The study included 44 SSS and 36 cortical vein Doppler US examinations. Before intervention, Doppler FPs significantly correlated with disease severity (BNES) (r = -0.97, P < .001). 4 of 7 patients (57.1%) showed retrograde flow in the SSS pre-intervention, while none showed it post-embolization. Only the two patients with severe venous congestion damage on cMRI exhibited high (≥ one-third) or complete retrograde flow. In one patient with persistent retrograde flow post-discharge, further investigation revealed bilateral jugular bulb stenosis, successfully treated with balloon dilation and stent implantation. Serial Doppler measurements showed a strong correlation between flow reversal and venous congestion as detected by cMRI. In patients with successful VGAM occlusion, US Doppler FPs normalized, demonstrating a potential correlation between the embolization success and normalization of flow pattern.

This study demonstrates the potential of US Doppler FPs in the SSS and cortical veins as a noninvasive method for detecting and monitoring cerebral venous congestion in VGAM. The strong correlation between retrograde flow and disease severity, as well as the normalization of FPs following successful embolization, supports the clinical utility of this approach. Retrograde flow is likely attributed to fluctuations in right atrial pressure, arterialized pressure in the confluence of sinuses, or mechanical outflow obstruction. The study highlights the limitations of cMRI, as it often reveals damage only after significant congestion has occurred. The real-time monitoring capability of Doppler US offers a significant advantage over cMRI for managing VGAM therapy. While acknowledging the limitations of this retrospective study (small sample size), this work suggests the potential integration of US Doppler assessments into routine care for VGAM.

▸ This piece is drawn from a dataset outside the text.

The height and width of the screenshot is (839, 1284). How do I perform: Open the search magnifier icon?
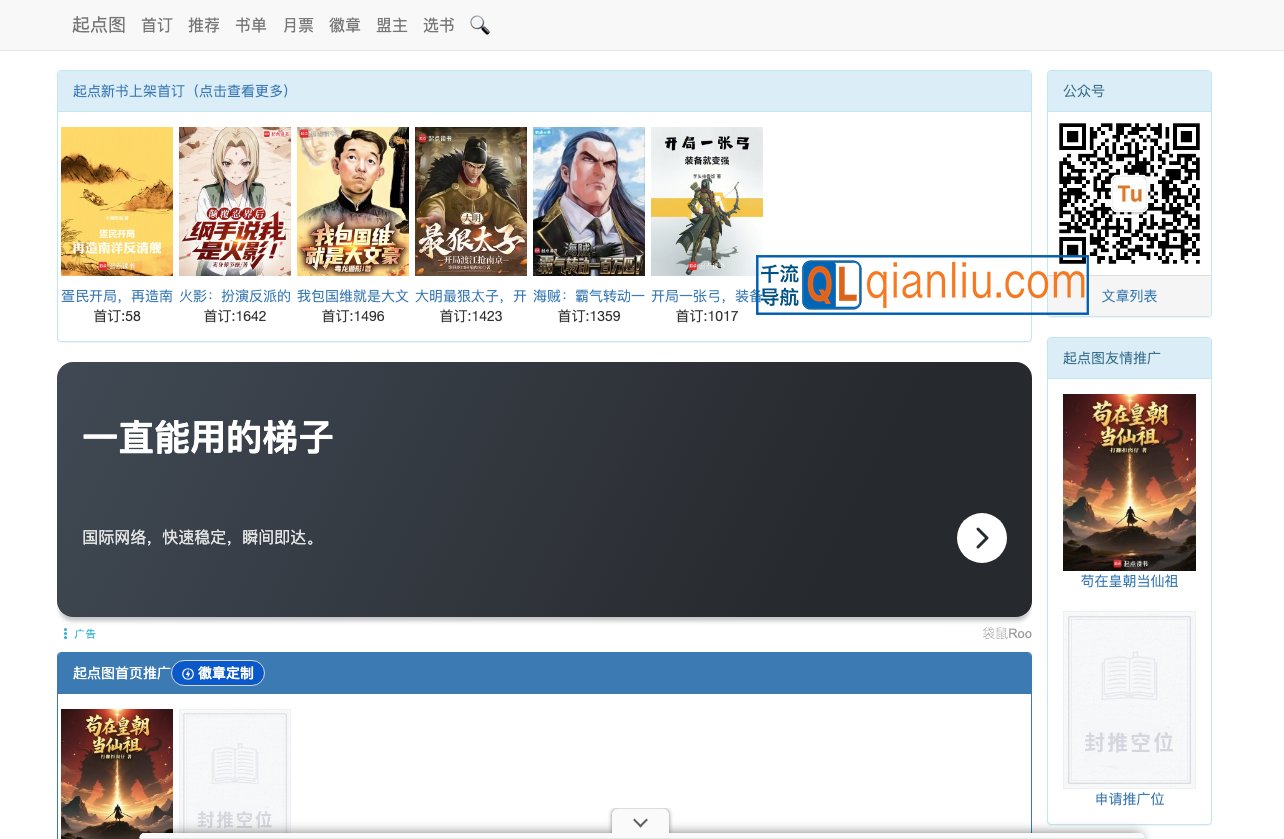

This study demonstrates that flow reversal in the SSS, measured with spectral Doppler US, is a promising diagnostic parameter for assessing venous congestion in VGAM. The presence of significant retrograde flow may indicate cerebral venous outflow obstruction and should prompt further investigation. Future prospective studies with larger cohorts are needed to validate these findings and explore the role of cerebral venous Doppler measurements in intensive care and endovascular therapy management of VGAM. Further research should also investigate the broader applicability of this technique in assessing cerebral venous hemodynamics in neonates with other complex hemodynamic conditions.

The study's limitations include its retrospective design and small sample size due to the rarity of VGAM. The retrospective nature introduces selection bias and limits the ability to draw definitive causal conclusions. The reliance on cMRI as the criterion standard for venous congestion also introduces a temporal lag, as cMRI might not detect early congestion. Furthermore, interpretation of Doppler US findings may be influenced by factors such as central venous pressure, cardiac function, and supportive medical therapies.